__Input records__
○ ○ ○ ○ ○
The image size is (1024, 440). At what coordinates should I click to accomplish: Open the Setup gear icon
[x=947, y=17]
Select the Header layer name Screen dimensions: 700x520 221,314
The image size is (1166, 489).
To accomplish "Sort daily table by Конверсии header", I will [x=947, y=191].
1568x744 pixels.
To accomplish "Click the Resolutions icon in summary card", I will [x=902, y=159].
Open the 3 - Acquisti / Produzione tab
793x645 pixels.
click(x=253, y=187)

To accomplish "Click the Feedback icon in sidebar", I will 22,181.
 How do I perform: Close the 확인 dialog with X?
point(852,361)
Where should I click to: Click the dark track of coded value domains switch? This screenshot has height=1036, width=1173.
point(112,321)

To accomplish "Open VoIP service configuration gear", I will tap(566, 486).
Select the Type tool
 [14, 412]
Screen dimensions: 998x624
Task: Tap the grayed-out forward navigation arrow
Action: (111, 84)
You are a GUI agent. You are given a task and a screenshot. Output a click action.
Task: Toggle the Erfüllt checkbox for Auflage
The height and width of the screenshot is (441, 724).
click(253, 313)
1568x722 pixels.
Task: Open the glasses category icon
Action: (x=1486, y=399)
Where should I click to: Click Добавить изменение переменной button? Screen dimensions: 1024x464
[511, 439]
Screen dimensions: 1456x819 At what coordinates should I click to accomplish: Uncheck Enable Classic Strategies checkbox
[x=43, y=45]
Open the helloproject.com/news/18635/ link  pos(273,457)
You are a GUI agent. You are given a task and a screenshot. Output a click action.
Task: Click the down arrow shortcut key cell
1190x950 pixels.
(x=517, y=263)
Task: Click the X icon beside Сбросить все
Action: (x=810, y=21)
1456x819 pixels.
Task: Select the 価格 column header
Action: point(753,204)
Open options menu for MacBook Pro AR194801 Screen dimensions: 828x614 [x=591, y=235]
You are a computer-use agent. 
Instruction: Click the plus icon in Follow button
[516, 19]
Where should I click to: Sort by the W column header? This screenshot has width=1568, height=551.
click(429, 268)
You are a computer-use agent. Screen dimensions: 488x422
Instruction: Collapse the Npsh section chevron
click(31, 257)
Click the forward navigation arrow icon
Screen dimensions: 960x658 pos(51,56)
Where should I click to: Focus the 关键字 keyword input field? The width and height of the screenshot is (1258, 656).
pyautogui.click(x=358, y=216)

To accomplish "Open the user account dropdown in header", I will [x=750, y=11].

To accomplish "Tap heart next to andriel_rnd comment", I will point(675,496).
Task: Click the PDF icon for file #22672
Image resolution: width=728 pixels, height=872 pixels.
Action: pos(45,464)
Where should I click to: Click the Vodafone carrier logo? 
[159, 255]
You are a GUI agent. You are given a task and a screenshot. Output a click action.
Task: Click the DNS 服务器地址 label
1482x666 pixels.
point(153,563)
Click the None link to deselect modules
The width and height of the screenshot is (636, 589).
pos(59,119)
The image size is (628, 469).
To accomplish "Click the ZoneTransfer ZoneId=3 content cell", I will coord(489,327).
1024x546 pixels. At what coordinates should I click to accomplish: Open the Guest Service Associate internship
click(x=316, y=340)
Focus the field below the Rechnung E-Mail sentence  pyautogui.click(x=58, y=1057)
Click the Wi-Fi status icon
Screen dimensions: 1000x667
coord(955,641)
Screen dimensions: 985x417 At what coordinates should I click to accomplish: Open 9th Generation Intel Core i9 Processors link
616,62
○ ○ ○ ○ ○
__Work order__
Print the lines above from the one with "Instruction: Click the" through the one with "Task: Click the DNS 服务器地址 label", both included, exactly as written and nothing more.

__Expected answer__
Instruction: Click the plus icon in Follow button
[516, 19]
Where should I click to: Sort by the W column header? This screenshot has width=1568, height=551.
click(429, 268)
You are a computer-use agent. Screen dimensions: 488x422
Instruction: Collapse the Npsh section chevron
click(31, 257)
Click the forward navigation arrow icon
Screen dimensions: 960x658 pos(51,56)
Where should I click to: Focus the 关键字 keyword input field? The width and height of the screenshot is (1258, 656).
pyautogui.click(x=358, y=216)

To accomplish "Open the user account dropdown in header", I will [x=750, y=11].

To accomplish "Tap heart next to andriel_rnd comment", I will point(675,496).
Task: Click the PDF icon for file #22672
Image resolution: width=728 pixels, height=872 pixels.
Action: pos(45,464)
Where should I click to: Click the Vodafone carrier logo? 
[159, 255]
You are a GUI agent. You are given a task and a screenshot. Output a click action.
Task: Click the DNS 服务器地址 label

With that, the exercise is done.